# pensa prima di parlare



## alfaking

Ciao, 
sto scrivendo un "endorsement" per un ex-collega.
Vorrei tradurre la frase
"è il tipico esempio di una persona che pensa prima di parlare"
Al momento ho scritto
"he is the perfect example of a person that thinks before speaking"
ma sono indeciso con
"he is the perfect example of a person that thinks before he speaks".
Quale delle due è più corretta ?
Esiste qualcosa di più diretto in inglese per esprimere questo concetto ?
Grazie


----------



## Teerex51

There are many ways to say this. 
Here's one: _he's the classic example of a person who'll think twice before speaking._


----------



## alfaking

Teerex51 said:


> There are many ways to say this.
> Here's one: _he's the classic example of a person who'll think twice before speaking._


_
he's the _*perfect* (I don't like the "classic" word ) _example of a person who think_*S*_ twice before speaking._

Is this correct ?
any other way ?


----------



## sound shift

I don't know. "Think(s) twice before speaking" suggests to me (but perhaps only to me) that this person doesn't like to speak, is reluctant to speak.


----------



## Teerex51

You can use whatever adjective you like. (_Classic example _and _perfect example_ are collocations, you can't go wrong there).

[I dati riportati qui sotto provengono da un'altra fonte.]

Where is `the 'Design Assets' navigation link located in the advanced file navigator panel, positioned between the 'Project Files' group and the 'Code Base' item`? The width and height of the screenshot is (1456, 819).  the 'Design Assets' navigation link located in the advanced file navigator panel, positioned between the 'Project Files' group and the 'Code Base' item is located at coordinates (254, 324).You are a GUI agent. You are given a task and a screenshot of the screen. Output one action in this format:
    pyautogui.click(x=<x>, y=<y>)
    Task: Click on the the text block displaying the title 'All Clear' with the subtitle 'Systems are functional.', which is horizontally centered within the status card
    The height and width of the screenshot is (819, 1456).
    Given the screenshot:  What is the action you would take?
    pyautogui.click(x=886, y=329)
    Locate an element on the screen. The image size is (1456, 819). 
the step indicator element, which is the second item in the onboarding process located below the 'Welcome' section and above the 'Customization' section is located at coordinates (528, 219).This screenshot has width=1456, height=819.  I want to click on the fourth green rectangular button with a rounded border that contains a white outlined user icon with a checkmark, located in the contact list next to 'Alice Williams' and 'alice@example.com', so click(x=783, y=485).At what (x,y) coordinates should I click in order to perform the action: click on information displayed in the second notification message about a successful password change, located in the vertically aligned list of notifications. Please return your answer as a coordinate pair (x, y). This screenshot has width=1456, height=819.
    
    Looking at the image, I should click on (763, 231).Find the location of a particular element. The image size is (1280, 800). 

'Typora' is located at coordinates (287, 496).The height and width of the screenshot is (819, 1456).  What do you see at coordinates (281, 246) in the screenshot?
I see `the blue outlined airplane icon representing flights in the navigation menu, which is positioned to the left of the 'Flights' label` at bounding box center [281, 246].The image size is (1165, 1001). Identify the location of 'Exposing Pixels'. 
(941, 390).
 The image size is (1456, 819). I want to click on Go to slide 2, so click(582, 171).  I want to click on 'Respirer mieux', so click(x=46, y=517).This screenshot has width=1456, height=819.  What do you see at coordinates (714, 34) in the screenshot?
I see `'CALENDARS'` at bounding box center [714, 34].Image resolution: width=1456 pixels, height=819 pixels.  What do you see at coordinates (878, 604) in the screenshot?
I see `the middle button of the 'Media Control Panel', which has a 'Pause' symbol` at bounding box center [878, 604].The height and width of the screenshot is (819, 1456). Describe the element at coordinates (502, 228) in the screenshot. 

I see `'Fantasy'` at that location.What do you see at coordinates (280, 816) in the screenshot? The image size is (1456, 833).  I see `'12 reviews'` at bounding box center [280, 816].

As for the use of the _future simple_ in my sentence, I'm sure you realize it was intentional. Again, it's your sentence now and you can do whatever you like with it.


----------



## alfaking

sound shift said:


> I don't know. "Think(s) twice before speaking" suggests to me (but perhaps only to me) that this person doesn't like to speak, is reluctant to speak.




ok.
But generally speaking, if you think before speaking,does it mean that you reflect upon something ?
It also means that you are not husty (affrettato) in your choices.
I think it's a positive thing...
Am I wrong ?


----------



## Teerex51

sound shift said:


> I don't know. "Think(s) twice before speaking" suggests to me (but perhaps only to me) that this person doesn't like to speak, is reluctant to speak.


I see what you mean and I think the context of the phrase makes a difference.


----------



## sound shift

If we omit the "twice" we are implying that it's a good quality.
_He's a prime example of a person who thinks before he opens his mouth_.


----------



## alfaking

sound shift said:


> If we omit the "twice" we are implying that it's a good quality.
> _He's a prime example of a person who thinks before he opens his mouth_.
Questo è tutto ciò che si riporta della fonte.